I haven’t been able to look into it, but are you doing something that isn’t thread safe? For example, are you modifying the parameter vector but not making a per-thread copy of it?

Holy @#*@! All I had to do was deepcopy(p_Ds_v7), the parameters vector, in each Base.Threads.@spawn call.

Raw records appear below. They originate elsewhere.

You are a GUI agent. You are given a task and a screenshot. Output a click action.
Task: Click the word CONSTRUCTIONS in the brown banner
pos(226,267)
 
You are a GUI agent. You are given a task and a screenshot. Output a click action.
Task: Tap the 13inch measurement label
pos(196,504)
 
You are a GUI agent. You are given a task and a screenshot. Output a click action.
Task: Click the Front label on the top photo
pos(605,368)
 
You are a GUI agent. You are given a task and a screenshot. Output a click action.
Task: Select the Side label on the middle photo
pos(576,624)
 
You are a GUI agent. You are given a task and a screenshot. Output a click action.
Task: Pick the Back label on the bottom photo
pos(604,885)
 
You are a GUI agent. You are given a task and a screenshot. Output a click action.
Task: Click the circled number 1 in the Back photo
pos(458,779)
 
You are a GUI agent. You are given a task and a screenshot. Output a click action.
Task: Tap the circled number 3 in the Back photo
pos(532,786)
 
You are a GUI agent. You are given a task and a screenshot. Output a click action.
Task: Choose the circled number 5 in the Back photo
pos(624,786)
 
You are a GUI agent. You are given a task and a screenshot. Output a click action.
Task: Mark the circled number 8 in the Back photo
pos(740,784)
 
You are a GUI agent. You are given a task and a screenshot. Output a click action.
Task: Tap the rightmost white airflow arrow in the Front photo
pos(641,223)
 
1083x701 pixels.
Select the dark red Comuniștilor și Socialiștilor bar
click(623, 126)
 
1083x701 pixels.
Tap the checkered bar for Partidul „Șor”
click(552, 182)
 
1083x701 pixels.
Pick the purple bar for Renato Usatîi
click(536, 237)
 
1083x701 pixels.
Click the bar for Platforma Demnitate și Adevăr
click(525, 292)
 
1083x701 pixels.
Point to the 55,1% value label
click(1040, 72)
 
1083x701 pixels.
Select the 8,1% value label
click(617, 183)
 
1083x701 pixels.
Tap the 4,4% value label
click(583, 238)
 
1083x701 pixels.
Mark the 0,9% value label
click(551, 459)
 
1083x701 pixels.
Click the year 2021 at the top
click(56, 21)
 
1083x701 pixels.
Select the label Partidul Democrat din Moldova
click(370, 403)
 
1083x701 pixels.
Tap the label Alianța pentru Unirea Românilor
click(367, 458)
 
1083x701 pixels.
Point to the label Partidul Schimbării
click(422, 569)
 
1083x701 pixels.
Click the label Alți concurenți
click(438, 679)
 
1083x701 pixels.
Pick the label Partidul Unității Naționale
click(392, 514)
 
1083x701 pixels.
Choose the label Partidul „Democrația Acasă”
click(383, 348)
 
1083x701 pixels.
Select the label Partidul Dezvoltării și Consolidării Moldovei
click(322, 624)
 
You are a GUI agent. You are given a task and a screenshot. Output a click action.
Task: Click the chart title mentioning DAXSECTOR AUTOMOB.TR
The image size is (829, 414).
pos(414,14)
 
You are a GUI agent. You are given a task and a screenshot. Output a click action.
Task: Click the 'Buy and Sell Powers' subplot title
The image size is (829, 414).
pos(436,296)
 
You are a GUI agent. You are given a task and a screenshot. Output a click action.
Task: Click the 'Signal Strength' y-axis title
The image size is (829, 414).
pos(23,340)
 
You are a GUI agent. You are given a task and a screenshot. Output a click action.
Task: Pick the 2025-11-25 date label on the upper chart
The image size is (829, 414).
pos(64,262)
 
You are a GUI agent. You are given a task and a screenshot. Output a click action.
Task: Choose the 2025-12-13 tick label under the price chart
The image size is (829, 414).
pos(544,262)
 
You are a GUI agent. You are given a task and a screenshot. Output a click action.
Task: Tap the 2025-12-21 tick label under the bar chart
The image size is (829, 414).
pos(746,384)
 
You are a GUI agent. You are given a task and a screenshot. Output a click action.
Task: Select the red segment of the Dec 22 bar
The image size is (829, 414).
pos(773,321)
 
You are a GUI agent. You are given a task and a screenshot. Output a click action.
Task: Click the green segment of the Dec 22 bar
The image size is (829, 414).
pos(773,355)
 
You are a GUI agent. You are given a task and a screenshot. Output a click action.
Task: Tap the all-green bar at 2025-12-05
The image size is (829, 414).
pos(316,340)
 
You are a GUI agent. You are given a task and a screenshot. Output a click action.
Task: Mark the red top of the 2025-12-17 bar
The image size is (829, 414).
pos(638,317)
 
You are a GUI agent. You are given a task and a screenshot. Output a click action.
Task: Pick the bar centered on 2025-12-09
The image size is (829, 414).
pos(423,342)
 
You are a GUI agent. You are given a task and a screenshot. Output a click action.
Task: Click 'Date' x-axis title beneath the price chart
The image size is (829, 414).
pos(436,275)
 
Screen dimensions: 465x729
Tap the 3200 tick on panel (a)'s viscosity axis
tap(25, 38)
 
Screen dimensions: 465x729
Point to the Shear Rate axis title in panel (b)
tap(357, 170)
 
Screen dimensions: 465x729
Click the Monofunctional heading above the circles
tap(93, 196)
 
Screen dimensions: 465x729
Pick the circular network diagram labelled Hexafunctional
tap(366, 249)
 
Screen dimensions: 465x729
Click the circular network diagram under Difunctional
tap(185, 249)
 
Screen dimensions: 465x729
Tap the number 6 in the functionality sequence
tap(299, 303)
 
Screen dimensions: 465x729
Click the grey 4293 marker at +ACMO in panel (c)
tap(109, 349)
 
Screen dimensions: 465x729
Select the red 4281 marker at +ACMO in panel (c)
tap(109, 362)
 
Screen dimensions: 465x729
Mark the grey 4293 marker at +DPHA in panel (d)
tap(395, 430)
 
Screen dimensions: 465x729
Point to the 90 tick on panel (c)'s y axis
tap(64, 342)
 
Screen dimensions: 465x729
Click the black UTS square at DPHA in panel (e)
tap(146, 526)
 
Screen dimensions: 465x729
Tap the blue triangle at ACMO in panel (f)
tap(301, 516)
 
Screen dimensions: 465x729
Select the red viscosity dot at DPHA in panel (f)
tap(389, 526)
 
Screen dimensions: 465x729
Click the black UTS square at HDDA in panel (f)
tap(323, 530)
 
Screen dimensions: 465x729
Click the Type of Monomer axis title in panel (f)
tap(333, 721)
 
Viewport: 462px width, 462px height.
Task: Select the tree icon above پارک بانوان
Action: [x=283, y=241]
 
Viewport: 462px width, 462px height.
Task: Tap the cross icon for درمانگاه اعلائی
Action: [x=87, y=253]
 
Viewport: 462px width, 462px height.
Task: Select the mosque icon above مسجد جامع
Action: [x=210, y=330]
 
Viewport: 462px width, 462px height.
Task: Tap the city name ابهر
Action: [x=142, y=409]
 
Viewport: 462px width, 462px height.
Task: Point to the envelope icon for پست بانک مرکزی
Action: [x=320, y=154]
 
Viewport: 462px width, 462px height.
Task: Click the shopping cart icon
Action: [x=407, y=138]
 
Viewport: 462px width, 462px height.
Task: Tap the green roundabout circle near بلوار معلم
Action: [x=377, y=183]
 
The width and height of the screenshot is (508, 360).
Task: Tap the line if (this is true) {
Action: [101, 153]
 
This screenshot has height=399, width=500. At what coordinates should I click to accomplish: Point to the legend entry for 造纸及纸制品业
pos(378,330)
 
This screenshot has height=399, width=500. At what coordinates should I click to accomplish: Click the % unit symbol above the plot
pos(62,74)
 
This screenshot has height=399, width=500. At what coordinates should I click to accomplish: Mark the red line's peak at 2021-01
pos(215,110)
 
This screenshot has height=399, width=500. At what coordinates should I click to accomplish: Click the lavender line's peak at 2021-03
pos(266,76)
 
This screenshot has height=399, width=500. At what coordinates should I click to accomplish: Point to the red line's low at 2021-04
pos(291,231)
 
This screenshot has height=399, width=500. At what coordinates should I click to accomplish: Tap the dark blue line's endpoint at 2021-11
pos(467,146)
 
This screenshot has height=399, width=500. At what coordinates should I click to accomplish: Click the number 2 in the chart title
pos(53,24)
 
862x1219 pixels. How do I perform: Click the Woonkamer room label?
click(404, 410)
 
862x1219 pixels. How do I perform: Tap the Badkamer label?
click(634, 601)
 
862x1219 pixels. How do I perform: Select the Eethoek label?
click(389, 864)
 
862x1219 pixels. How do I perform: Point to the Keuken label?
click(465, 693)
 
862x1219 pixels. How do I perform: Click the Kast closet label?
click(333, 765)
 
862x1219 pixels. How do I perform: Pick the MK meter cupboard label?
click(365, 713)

I had thought I wasn’t writing anything to the parameters vector, but actually I now remember/see that I added 4 blank floats to the parameters vector to provide workspace for the simd calculations. These are not read back out, but apparently that was it.

Now it’s blazingly fast, and accurate:

tspan = (0.0, 1.0)
parallel_with_plain_v5(tspan, p_Ds_v7, solve_results2; number_of_solves=number_of_solves)
# Faster than serial plain version
# (duration, sum_of_solutions)
# (0.351, 8.731365050398926)
# (0.343, 8.731365050398926)
# (0.366, 8.731365050398926)


serial_with_simd_v7(tspan, p_Ds_v7, solve_results1; number_of_solves=number_of_solves)
# (5.819, 8.731365050398926)
# (0.069, 8.731365050398926)
# (0.071, 8.731365050398926)
# (0.07, 8.731365050398926)

parallel_with_simd_v7(tspan, p_Ds_v7, solve_results2; number_of_solves=number_of_solves)
# New version with deepcopy of parameters input to solve
# (0.023, 8.731365050398926)
# (0.016, 8.731365050398926)
# (0.017, 8.731365050398926)

# Old parallel_with_simd_v7 was dramatically slower than serial simd version
# (and inaccurate)
# (duration, sum_of_solutions)
# (136.966, 9.61313614002137)
# (141.843, 9.616688089683372)

Thankyou thankyou Chris! And thanks for your amazing Julia work!

1 Like

Duplicate on performance - Solving ODEs in parallel in Julia: variable answers, hangs after several executions - Stack Overflow

Yes, if you use a shared cache and you’re mutating it always be careful to have per-thread versions.